Iodine-induced synthetic method and pharmacokinetic study of cis- and trans-crocetin

This experiment aimed to obtain the relatively rare cis-crocetin isomer from natural plants, which predominantly exist in the more stable all-trans configuration. This was achieved through iodine-induced isomerization, followed by purification and structural identification. The study also aimed to compare the pharmacokinetic differences between cis- and trans-crocetin . Trans-crocetin of high purity was extracted by hydrolysis from gardenia yellow pigment. Cis-crocetin was then synthesized through an optimized electrophilic addition reaction induced by elemental iodine, and subsequently separated and purified silica gel column chromatography. Structural identification of cis-crocetin was determined using IR, UV, and NMR techniques. pharmacokinetic studies were conducted for both cis- and trans-crocetin.
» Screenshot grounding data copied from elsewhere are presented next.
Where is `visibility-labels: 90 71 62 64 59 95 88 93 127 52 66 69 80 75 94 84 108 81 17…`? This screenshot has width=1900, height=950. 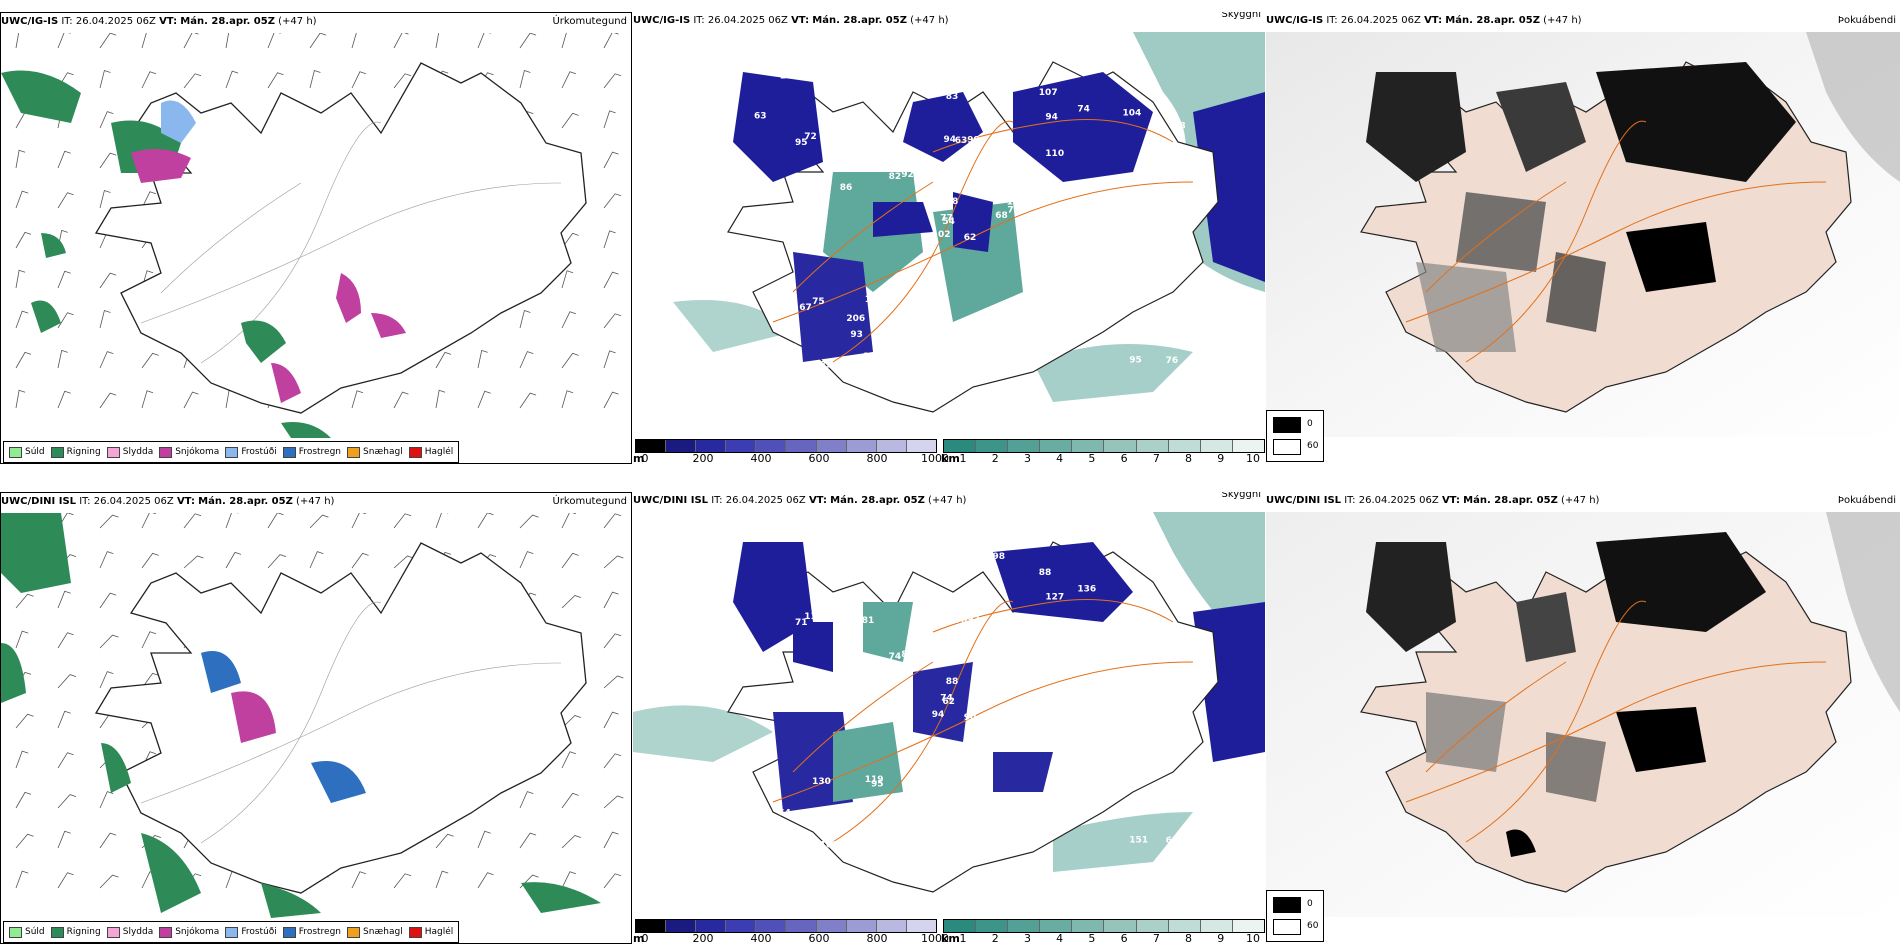 visibility-labels: 90 71 62 64 59 95 88 93 127 52 66 69 80 75 94 84 108 81 17… is located at coordinates (978, 702).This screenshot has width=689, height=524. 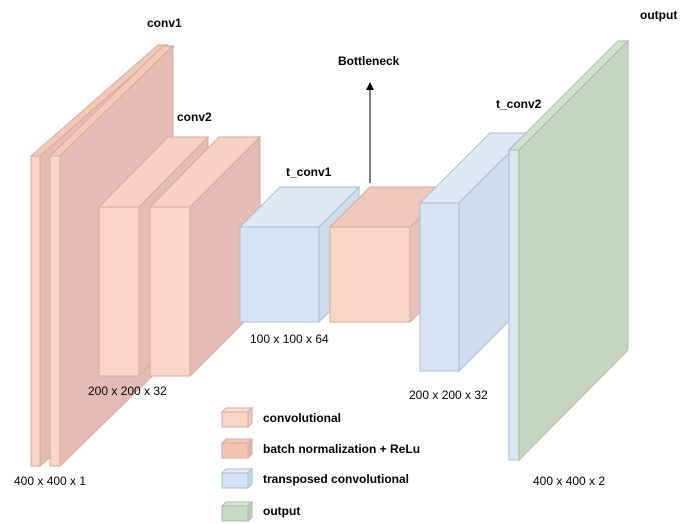 I want to click on legend-swatch-batchnorm-top, so click(x=237, y=441).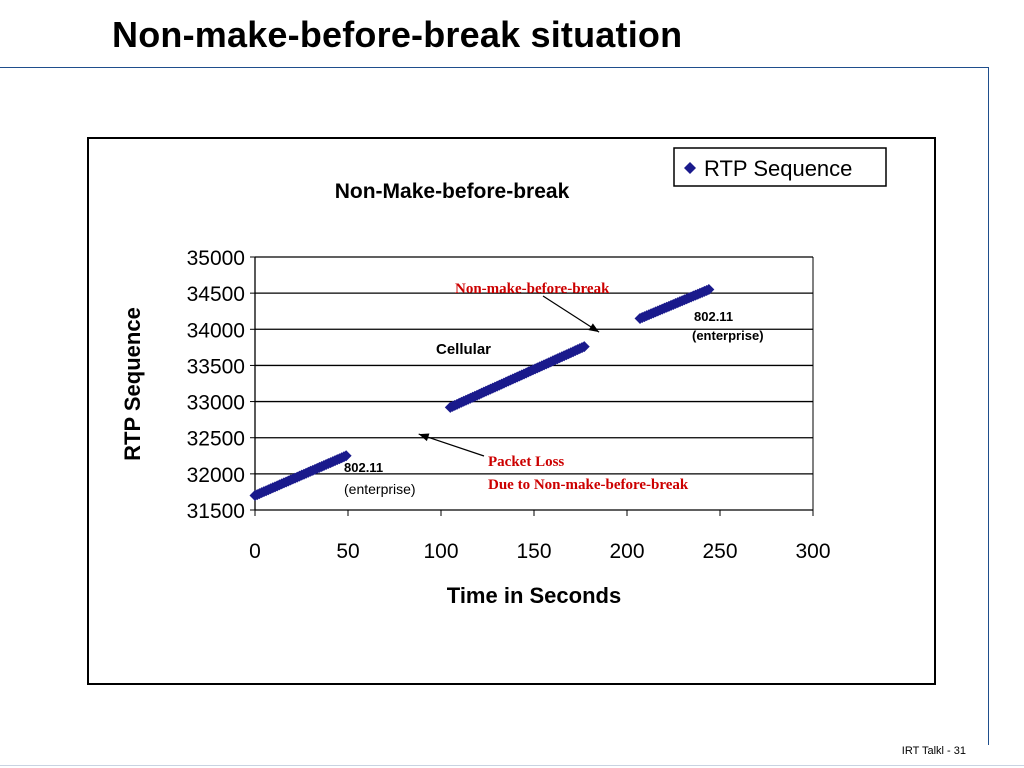 The image size is (1024, 768). I want to click on y-tick-label: 34000, so click(216, 330).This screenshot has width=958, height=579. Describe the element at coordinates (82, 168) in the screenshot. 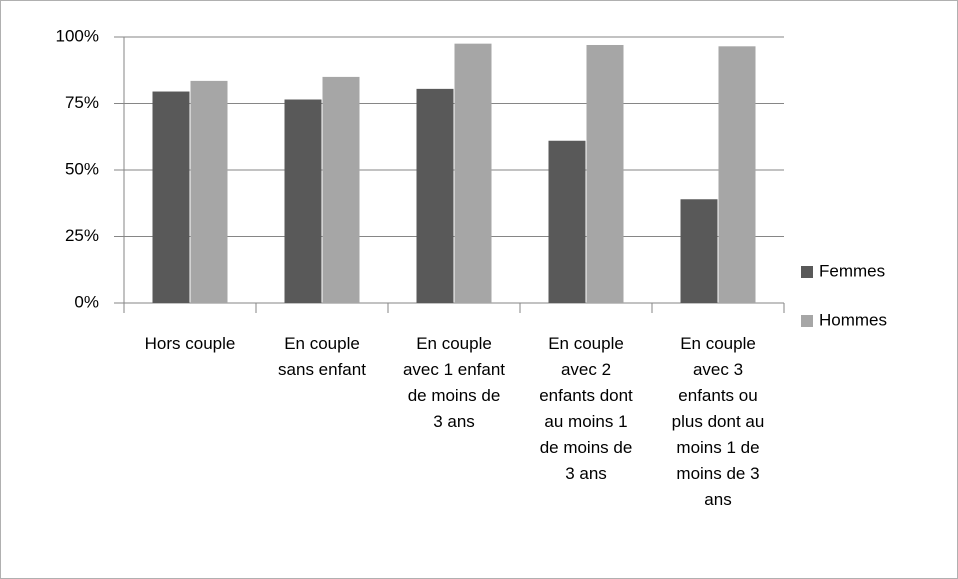

I see `y-tick-label: 50%` at that location. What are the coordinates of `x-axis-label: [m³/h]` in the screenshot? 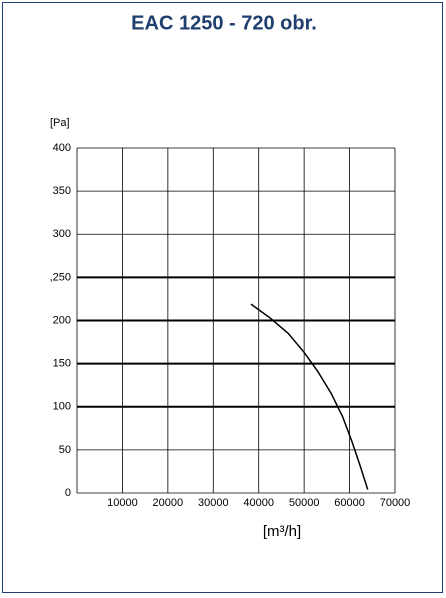 It's located at (282, 532).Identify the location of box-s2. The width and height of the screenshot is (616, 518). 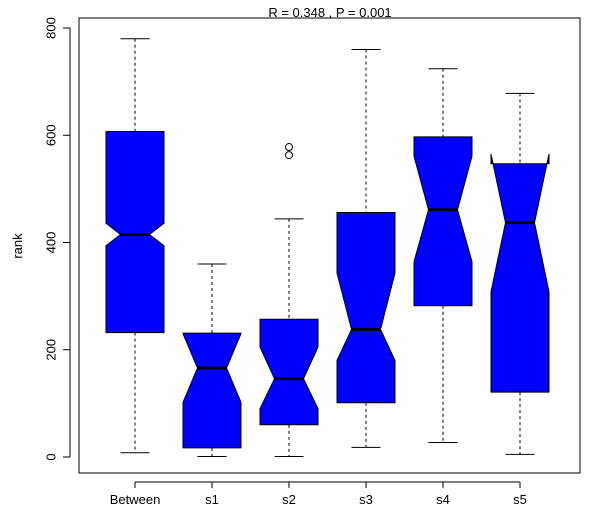
(289, 300).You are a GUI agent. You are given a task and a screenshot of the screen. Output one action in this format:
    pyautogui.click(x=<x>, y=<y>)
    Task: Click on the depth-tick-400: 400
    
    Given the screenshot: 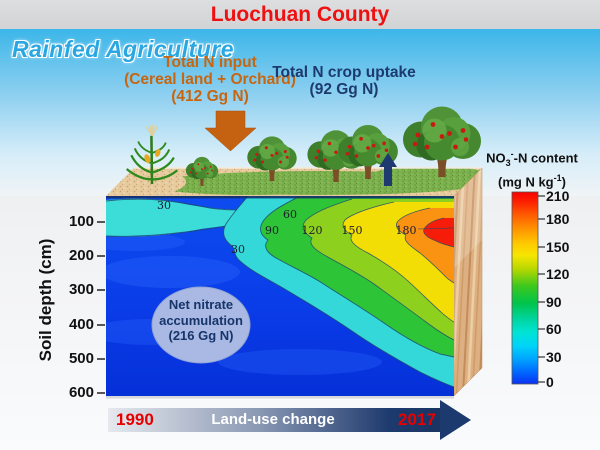 What is the action you would take?
    pyautogui.click(x=81, y=324)
     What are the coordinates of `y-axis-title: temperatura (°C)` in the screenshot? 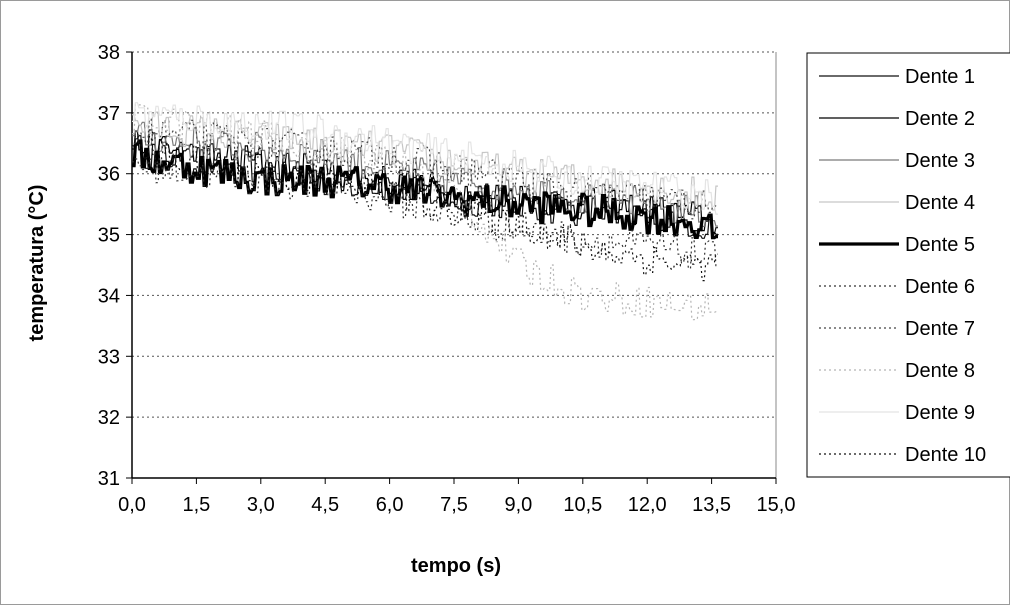 It's located at (37, 264). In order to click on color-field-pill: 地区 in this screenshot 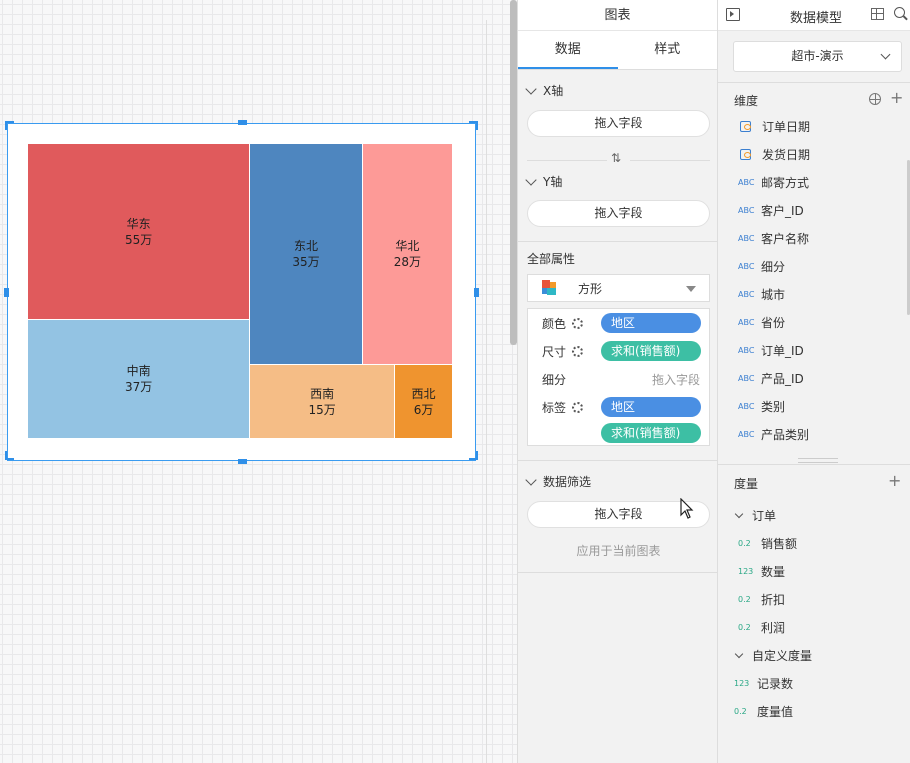, I will do `click(651, 323)`.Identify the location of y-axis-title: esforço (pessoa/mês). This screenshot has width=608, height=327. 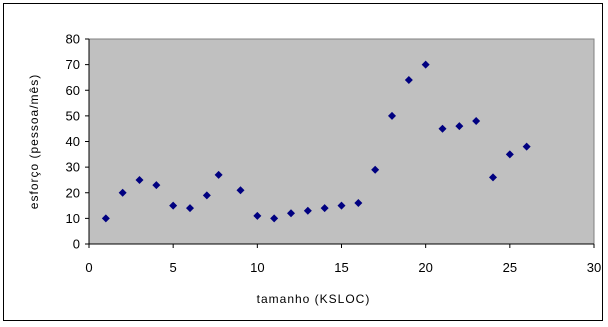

In addition to this, we have conducted a comparative study on the anti-hypoxic activity of trans- and cis-crocetin. Under the selected reaction conditions using DMF as the solvent, with a concentration of 2.5 mg/mL for both trans-crocetin and the iodine solution, and adjusting the illumination time according to the amount of trans-crocetin, the rate of iodine-induced isomerization was the fastest. Cis-crocetin was successfully obtained and, after purification, its structure was identified and found to be consistent with reported data. Cis-crocetin exhibited a faster absorption rate and higher bioavailability, and despite its shorter half-life, it could partially convert to trans-crocetin in the body, thereby extending the duration of the drug's action within the body to some extent. This study accomplished the successful preparation and structural identification of cis-crocetin. Additionally, through pharmacokinetic studies, it uncovered notable variations in bioavailability between cis- and trans-crocetin. These findings serve as a solid scientific foundation for future functional research and practical applications in this field.